In November, 2006, Kathleen Mayer borrowed $160,000 from the bank secured by a mortgage on her home, getting $141,000 “cash out” on the refi and then defaulted on the loan less than 6 months later. Foreclosure came and went; the homeowner (her lawyer, really) waited until the very last day in the six-month redemption period and then filed suit to avoid being kicked out of her house, claiming that she had rights under Minnesota law, the Farmer Lender Mediation Act.
In his opinion today granting summary judgment to the lender, U.S. District Court Judge James Rosenbaum (D. Minn.) begins by pointing out that, in 1986, the Minnesota legislature passed legislation to help out farmers in situations of foreclosure. But the law is explicitly limited to those farming more than 60 acres and “actively” engaged in farming. “Hobby farmers” need not apply. Plaintiff’s farm was on seven acres and she leased the land for farming.
Judge Rosenbaum therefore found that Plaintiff failed on both prerequisites. “Plaintiff has contrived a theory under which her former home and acreage is a farm subject to the [Farmer Lender Mediation Act]. The Court discerns no substance to her theory.”

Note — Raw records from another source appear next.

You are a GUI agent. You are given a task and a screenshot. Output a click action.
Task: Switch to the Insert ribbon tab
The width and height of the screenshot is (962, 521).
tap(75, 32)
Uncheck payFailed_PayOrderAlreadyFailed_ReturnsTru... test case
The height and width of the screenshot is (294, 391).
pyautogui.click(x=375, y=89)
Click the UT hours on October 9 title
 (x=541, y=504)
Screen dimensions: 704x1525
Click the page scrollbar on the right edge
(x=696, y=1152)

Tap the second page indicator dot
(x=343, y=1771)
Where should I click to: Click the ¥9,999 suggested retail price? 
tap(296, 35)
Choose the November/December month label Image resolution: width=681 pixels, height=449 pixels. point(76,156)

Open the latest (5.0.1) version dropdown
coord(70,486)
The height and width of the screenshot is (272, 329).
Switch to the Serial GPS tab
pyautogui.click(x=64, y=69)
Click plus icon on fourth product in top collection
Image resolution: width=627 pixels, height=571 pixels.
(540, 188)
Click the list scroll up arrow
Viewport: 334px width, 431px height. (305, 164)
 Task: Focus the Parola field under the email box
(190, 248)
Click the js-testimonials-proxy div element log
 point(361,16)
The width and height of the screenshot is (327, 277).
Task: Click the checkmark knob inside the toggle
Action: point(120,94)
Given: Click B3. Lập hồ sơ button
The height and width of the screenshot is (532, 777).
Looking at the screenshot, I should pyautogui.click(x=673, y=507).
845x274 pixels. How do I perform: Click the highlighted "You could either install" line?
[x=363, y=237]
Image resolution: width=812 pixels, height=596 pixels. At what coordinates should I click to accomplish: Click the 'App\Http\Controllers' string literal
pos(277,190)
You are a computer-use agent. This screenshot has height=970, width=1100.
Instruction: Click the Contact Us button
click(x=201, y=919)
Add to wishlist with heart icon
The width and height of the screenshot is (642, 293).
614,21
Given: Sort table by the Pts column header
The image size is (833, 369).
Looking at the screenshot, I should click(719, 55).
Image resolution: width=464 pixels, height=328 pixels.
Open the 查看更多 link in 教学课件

“Plaintiff asks the Court to include an adjoining 55-acre tract not subject to the mortgage. She claims this land is owned by a trust for the benefit of her children. The Court cannot find any legal or equitable reason why it should engraft other property to create a fictitious 60-plus acre farm.”
Finally, plaintiff, in response to the lender’s motion, for the first time raised defenses of fraudulent inducement and rescission under the Truth-in-Lending Act. The Court could have rejected these arguments simply by virtue of plaintiff’s failure to have raised them earlier. He didn’t. Rather, the Court addressed the merits of the arguments and rejected them on the merits.